The core issue driving the excessive delays is a system failing to keep pace with demand. While the number of mental health-related presentations requiring admission increased by 3.2 per cent between 2016-17 and 2023-24, the number of public specialist mental health hospital beds decreased by 1.3 per cent between 2016-17 and 2022-23.
Disproportionate Impact on Vulnerable Groups
The data also reveals that the strain is felt most heavily by specific demographics:
- First Nations Peoples: Aboriginal and Torres Strait Islander peoples accounted for 14 per cent of mental health-related presentations in 2023-24, a significant increase of 3.7 per cent since 2016-17. The College noted that cultural safety must be embedded in EDs, as Aboriginal and Torres Strait Islander peoples are more likely to be impacted by the social determinants of health and are more likely to leave the ED before care is completed.
- Older Australians: Presentations among people aged 65 and over rose by 3.6 per cent. Long ED waits for older patients can contribute to delirium and worsen dementia symptoms.
ACEM’s analysis also highlights that system failures extend “beyond hospital bed access block,” as excessive waiting times are affecting not only admitted patients but also those discharged without
admission. The longest 90th percentile ED length of stay for non-admitted mental health patients exceeded the national average in Western Australia, Victoria, Tasmania, and South Australia.
Calls for Immediate Whole-of-System Reform
Dr. Gourley stressed that EDs are not designed or resourced for long-term recovery support; they are merely the “default entry point for crisis care”. He urged policymakers to recognize that “people are not a burden” but rather individuals seeking help in vulnerable moments, noting that the problem is a health system that has failed to meet community need.

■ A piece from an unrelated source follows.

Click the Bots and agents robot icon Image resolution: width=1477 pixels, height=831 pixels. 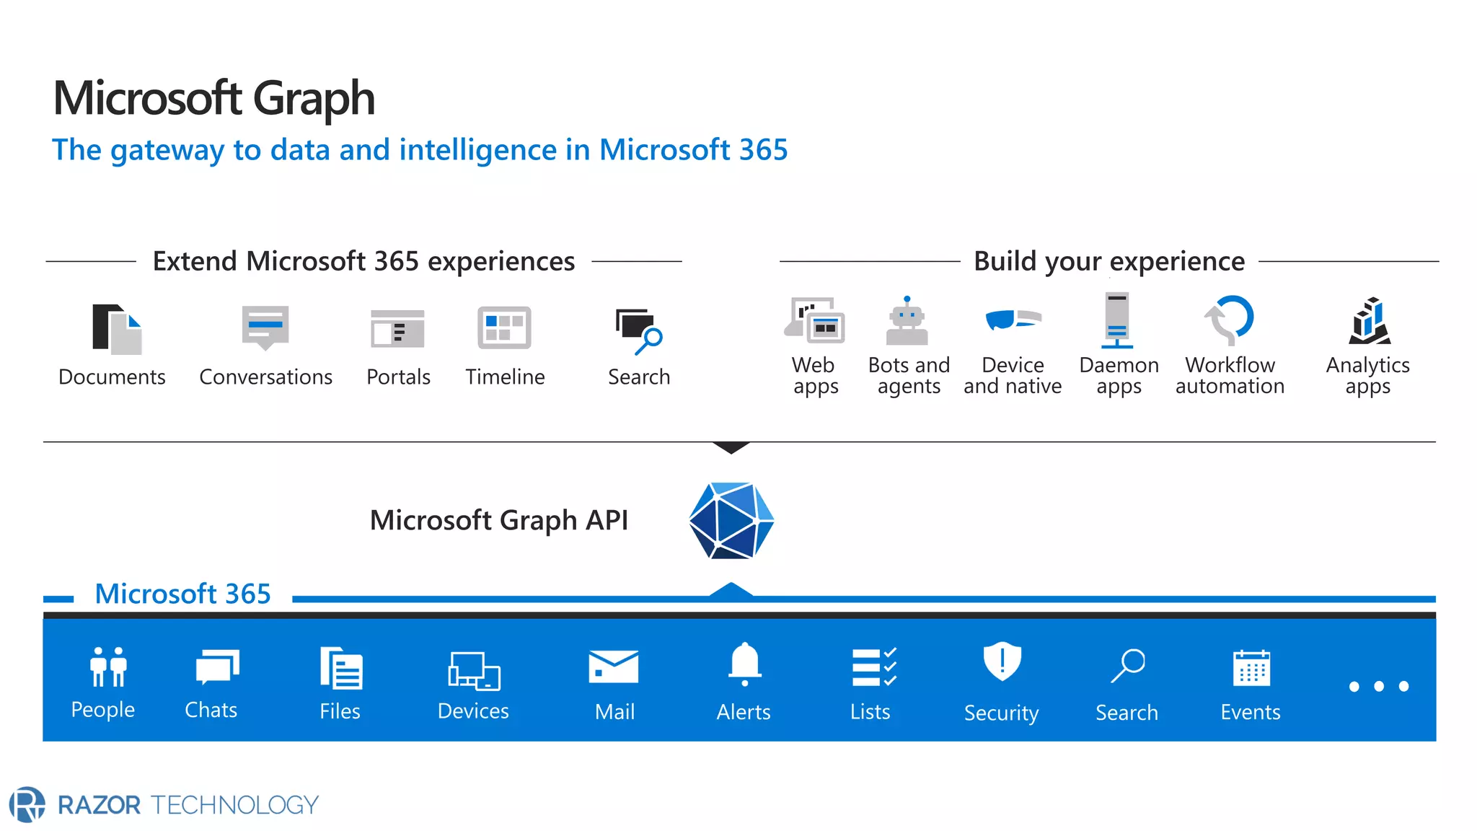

The Australian Medical Association President, Dr. Danielle McMullen, supported the ACEM findings, noting that the report underscores the “devastating impact of a lack of investment” in community services and general practice, which could otherwise keep people out of busy EDs.
ACEM outlined several critical steps needed for decisive action, including:
- Increased Inpatient Capacity: Increasing the number of inpatient beds to reduce access block and unnecessary delays to admission.
- Expanding Community Services: Committing to funding the expansion of community-based mental health services and affordable psychology services to match community needs.
- Crisis Alternatives: Investing in ED alternatives, such as Safe Haven Cafés, which provide more therapeutic spaces for people experiencing a mental health crisis.
- Scaling Up Models: Continuing to invest in the Police, Ambulance and Clinician Early Response (PACER) model, which has demonstrated an ability to reduce unnecessary ED transfers and provide community intervention.
- Cultural Safety: Resourcing EDs with Aboriginal and Torres Strait Islander Liaison Officers to provide culturally safe care.
Dr. Gourley concluded that without decisive action, Australia risks perpetuating a reactive model that fails its most vulnerable populations.